Grécia sobe tom em discussão sobre refugiados diz que país não será "armazém de almas"

Em Bruxelas

  • Aris Messinis/AFP

O governo da Grécia aumentou o tom nesta quinta-feira (25) e afirmou que seu país não tolerará "ações unilaterais" na gestão da crise imigratória na União Europeia.   

"A Grécia não aceitará ações unilaterais. Também nós podemos fazê-las. Não aceitaremos nos tornar o Líbano da Europa e nos tornarmos um armazém de almas, mesmo que isso signifique um aumento nos fundos", afirmou o vice-ministro para Imigração, Ioannis Mouzalas, ao chegar a um encontro em Bruxelas.   

Para mostrar que está disposta a encarar a briga de frente, especialmente com os países que formam o grupo Viségraad (V4) - Hungria, Polônia, República Tcheca e Eslováquia - a Grécia convocou seu embaixador na Áustria como foma de protesto por não ter sido convidada para uma reunião sobre imigração em Viena. No encontro, estarão os países do V4 mais os austríacos.   

Em nota, o Ministério das Relações Exteriores informou que tomou a atitude "para salvaguardar as relações de amizade entre os Estados e os povos da Grécia e da Áustria". As nações balcãs acusam os gregos de não gerir corretamente a chegada de estrangeiros e, para resolver a situação, ergueram muros próximos às fronteiras.   

Só hoje, mais de mil pessoas saíram do campo de refugiados de Diavata e estão caminhando até a fronteira grega com a Macedônia - aliada do V4. Ali, como nos outros Estados, há uma restrição no fluxo de entrada de estrangeiros, o que acaba deixando os gregos sozinhos para lidar com tantos deslocados.   

Apesar da "briga" com os países dos Balcãs, a Grécia pode contar, ao menos, com o apoio explícito da Itália e da França. O chanceler italiano, Paolo Gentiloni, telefonou para seu homólogo grego, Nikos Kotzias, e ofereceu ajuda.   

"A Itália considera perigosa as iniciativas unilaterais no tema de imigração e não concorda com as posições que miram a atribuir a um único país, a Grécia, a responsabilidade de lidar com a crise imigratória", disse Gentiloni após a conversa. Segundo o ministro, "o empenho de todos é necessário", mas que o clima de divisão no bloco não é o adequado.   

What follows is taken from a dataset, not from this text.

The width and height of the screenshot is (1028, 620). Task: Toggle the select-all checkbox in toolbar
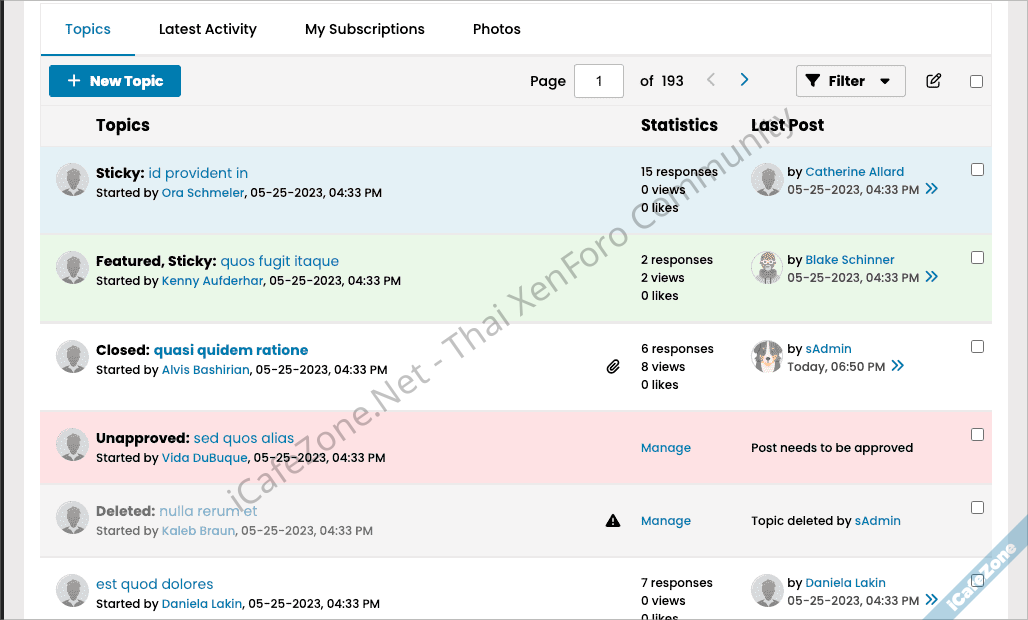[x=976, y=81]
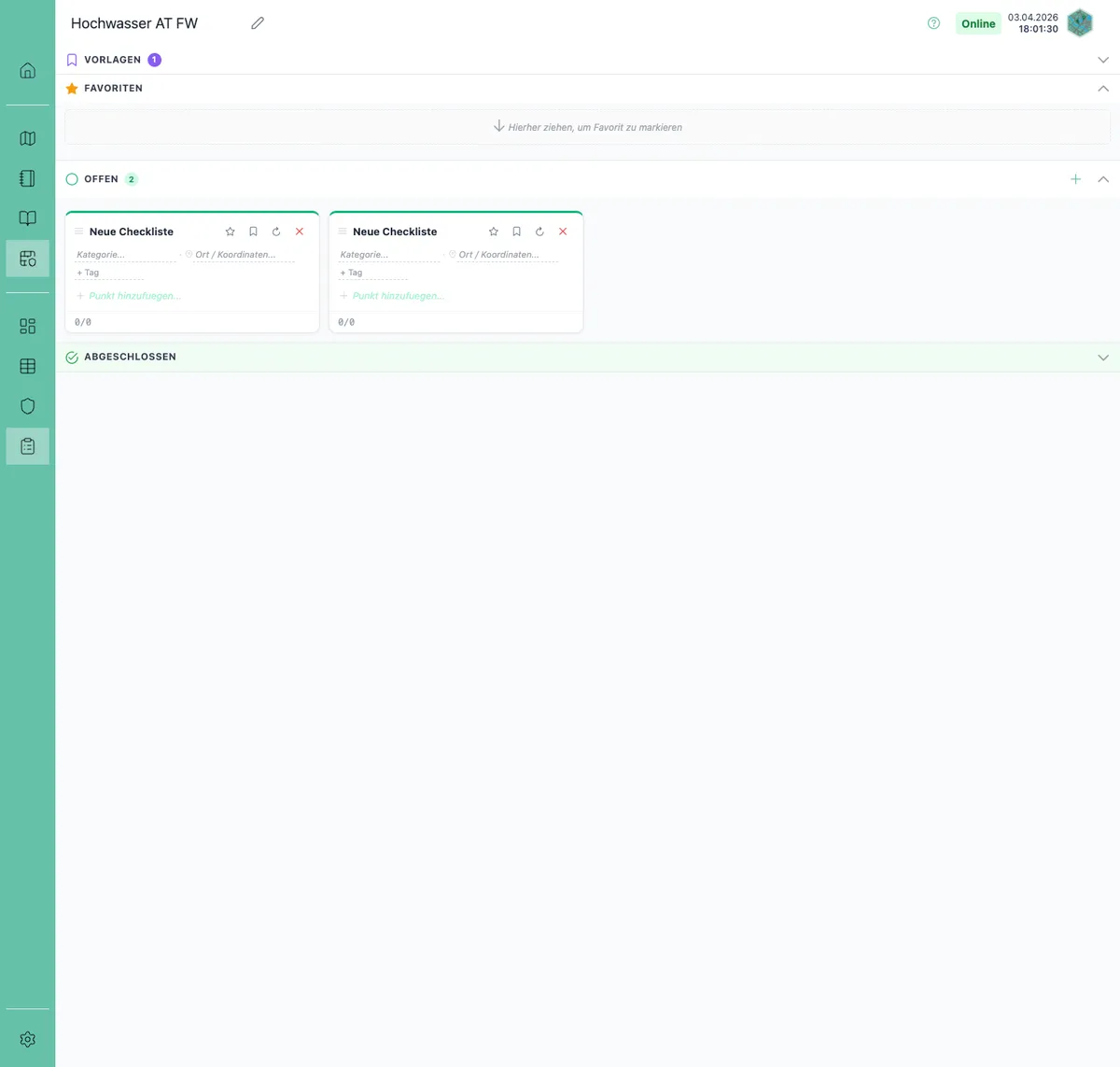Click Punkt hinzufuegen in first checklist
The width and height of the screenshot is (1120, 1067).
tap(134, 296)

Quem também defendeu os gregos foi o ministro italiano do Interior, Angelino Alfano, que afirmou que a "construção de muros só geram ilusões".   

"O país que põe muros, por um momento, supera o problema. Mas, ao fim, o sistema entrará em colapso e o problema ficará ao encargo de todos. Melhor pensar antes e organizar o sistema de realocamentos", destacou.   

Alfano ainda lembrou que a Europa já definiu como a crise imigratória deve ser enfrentada, mas que alguns países não estão querendo ou podendo implementar.   

A França também se manifestou favoravelmente aos gregos e pediu "humanidade e responsabilidade" para "não criar políticas que coloquem a Grécia em dificuldade", destacou o ministro francês do Interior, Bernard Cazeneuve.   

Os 28 ministros do Interior da União Europeia estão em Bruxelas para debater, mais uma vez, como lidar com a situação dos imigrantes que chegam diariamente ao continente.   

- Berlim estima 3,5 milhões de refugiados em 2020: O governo alemão, que ao lado da Áustria é quem mais recebe pedidos de asilo, espera receber um total de 3,5 milhões de refugiados até 2020, revelou o jornal "Sueddeutsche Zeitung" citando previsões do Ministério da Economia.   

Segundo os cálculos, a Alemanha receberá, em média, 500 mil deslocados por ano entre 2016 e 2020. O número aponta uma queda pela metade na comparação com os dados de 2015, quando o país recebeu mais de um milhão de estrangeiros.   

Confirmando os dados do periódico, o Ministério informou que os "dados são hipóteses puramente técnicas" elaboradas para discussões no interior de diversos órgãos governamentais.